Go through the data below and return each line where the string "type" occurs.

---------- Provided records ----------

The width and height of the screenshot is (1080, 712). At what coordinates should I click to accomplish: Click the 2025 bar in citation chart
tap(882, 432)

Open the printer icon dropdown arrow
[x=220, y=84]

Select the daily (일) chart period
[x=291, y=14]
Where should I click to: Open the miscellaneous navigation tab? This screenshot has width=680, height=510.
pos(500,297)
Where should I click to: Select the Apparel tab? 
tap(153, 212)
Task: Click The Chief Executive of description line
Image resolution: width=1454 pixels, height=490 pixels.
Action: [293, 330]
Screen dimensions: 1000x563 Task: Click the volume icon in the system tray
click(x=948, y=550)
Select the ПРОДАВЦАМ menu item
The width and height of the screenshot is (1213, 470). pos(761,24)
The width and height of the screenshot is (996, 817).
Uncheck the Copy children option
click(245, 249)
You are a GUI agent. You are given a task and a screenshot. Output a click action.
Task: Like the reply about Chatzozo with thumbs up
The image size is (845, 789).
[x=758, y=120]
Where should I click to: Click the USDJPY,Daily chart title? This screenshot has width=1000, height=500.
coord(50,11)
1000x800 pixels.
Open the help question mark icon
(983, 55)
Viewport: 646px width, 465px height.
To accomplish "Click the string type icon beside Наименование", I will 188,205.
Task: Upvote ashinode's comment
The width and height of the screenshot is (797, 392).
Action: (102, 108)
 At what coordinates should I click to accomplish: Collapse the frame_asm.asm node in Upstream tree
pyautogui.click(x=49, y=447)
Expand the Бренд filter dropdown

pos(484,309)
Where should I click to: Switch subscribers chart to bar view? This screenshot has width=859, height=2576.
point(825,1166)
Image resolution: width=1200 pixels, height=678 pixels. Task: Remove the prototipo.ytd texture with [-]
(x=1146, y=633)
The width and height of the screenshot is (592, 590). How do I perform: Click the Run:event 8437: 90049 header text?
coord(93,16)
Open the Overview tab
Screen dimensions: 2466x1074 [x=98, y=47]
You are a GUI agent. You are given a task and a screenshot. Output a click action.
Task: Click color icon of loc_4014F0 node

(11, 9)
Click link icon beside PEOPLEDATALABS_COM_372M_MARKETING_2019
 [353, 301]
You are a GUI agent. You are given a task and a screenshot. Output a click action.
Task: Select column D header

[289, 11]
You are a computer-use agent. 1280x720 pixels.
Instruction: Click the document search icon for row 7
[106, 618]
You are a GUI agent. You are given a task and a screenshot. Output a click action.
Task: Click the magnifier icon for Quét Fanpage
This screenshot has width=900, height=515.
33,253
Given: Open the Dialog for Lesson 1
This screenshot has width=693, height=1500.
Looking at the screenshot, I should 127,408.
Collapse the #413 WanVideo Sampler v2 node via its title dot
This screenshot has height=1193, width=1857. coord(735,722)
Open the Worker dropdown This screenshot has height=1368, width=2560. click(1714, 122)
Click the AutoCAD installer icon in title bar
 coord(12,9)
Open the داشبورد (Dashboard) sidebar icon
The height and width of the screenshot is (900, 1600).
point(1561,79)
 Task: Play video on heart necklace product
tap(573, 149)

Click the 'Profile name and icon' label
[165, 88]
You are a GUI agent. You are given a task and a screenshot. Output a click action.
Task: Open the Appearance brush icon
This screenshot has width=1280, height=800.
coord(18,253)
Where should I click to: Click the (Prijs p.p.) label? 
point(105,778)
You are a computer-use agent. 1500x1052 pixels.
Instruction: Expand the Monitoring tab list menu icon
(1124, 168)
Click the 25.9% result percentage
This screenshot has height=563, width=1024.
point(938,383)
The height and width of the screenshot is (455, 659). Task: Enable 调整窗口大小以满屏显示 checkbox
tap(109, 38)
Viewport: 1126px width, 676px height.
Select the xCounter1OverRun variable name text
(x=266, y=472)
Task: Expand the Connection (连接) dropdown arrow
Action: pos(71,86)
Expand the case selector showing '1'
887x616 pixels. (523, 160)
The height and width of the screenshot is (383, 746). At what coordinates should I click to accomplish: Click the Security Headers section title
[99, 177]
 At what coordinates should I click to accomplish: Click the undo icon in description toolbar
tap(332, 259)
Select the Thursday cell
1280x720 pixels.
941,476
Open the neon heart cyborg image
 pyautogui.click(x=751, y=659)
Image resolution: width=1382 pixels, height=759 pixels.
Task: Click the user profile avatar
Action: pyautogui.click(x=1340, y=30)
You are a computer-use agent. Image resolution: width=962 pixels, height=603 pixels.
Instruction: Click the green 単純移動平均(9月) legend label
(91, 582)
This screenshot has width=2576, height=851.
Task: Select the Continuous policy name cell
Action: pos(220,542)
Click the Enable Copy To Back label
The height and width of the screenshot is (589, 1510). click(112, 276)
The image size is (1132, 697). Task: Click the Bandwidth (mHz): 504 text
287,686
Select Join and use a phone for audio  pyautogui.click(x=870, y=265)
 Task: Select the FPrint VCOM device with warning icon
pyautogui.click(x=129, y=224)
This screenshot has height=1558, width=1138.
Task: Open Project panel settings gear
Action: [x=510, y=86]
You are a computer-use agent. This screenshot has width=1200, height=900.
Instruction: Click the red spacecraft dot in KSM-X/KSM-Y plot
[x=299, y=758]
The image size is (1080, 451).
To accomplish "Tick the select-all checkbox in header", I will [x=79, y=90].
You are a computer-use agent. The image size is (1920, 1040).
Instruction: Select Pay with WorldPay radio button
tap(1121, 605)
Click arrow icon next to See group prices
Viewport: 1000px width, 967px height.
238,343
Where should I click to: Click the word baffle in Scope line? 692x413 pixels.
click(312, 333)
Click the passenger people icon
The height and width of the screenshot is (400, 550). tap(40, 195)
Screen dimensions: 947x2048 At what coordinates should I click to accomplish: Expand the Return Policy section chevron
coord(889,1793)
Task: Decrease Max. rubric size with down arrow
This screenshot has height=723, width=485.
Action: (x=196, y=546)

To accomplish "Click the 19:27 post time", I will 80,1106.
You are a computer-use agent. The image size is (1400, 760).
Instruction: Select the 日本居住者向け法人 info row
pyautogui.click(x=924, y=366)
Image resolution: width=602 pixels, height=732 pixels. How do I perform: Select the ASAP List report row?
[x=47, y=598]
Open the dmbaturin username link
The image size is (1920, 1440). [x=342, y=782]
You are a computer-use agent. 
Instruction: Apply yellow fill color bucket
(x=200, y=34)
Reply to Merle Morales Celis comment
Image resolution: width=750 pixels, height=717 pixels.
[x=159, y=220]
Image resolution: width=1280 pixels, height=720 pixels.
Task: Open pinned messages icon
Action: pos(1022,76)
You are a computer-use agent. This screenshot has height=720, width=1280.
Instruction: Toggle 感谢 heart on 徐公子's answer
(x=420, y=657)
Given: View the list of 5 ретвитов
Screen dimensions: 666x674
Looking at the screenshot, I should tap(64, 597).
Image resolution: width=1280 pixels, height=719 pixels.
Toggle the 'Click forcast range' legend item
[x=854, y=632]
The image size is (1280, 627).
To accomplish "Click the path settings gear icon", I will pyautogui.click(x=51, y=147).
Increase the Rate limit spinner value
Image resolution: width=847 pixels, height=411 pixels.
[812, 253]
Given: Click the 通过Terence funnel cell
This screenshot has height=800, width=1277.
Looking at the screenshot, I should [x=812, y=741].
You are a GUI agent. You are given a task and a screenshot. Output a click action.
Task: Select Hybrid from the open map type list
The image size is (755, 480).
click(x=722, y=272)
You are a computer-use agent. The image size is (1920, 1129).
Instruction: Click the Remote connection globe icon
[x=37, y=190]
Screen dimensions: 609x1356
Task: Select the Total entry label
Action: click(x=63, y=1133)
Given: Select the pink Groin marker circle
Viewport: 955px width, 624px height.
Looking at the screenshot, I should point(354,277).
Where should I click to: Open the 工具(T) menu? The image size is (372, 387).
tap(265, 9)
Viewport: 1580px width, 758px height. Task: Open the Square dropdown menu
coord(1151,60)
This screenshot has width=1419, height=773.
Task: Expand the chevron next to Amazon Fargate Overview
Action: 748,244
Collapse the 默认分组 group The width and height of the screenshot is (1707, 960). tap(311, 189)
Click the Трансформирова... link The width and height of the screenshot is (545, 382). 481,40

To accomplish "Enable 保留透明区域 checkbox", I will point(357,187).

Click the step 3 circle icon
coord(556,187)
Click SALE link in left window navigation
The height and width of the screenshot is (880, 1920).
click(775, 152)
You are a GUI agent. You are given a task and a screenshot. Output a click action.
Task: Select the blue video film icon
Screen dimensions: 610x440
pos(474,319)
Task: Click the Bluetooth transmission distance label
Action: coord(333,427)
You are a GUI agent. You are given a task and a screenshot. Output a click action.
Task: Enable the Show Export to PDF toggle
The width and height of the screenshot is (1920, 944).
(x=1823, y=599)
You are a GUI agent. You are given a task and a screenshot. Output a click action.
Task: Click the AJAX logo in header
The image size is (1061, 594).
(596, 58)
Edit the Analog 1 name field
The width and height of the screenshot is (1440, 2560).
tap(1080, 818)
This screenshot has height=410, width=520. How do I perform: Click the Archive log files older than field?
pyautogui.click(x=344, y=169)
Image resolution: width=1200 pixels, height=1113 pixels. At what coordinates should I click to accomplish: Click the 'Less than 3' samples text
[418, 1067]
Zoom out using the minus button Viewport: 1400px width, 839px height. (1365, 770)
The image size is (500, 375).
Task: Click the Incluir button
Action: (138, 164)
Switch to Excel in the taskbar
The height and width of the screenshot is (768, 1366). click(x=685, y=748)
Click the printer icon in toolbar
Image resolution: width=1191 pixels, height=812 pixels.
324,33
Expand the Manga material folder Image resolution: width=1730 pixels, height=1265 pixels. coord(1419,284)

----------

Solved problem:
To accomplish "Click the string type icon beside Наименование", I will 188,205.
Task: Select Hybrid from the open map type list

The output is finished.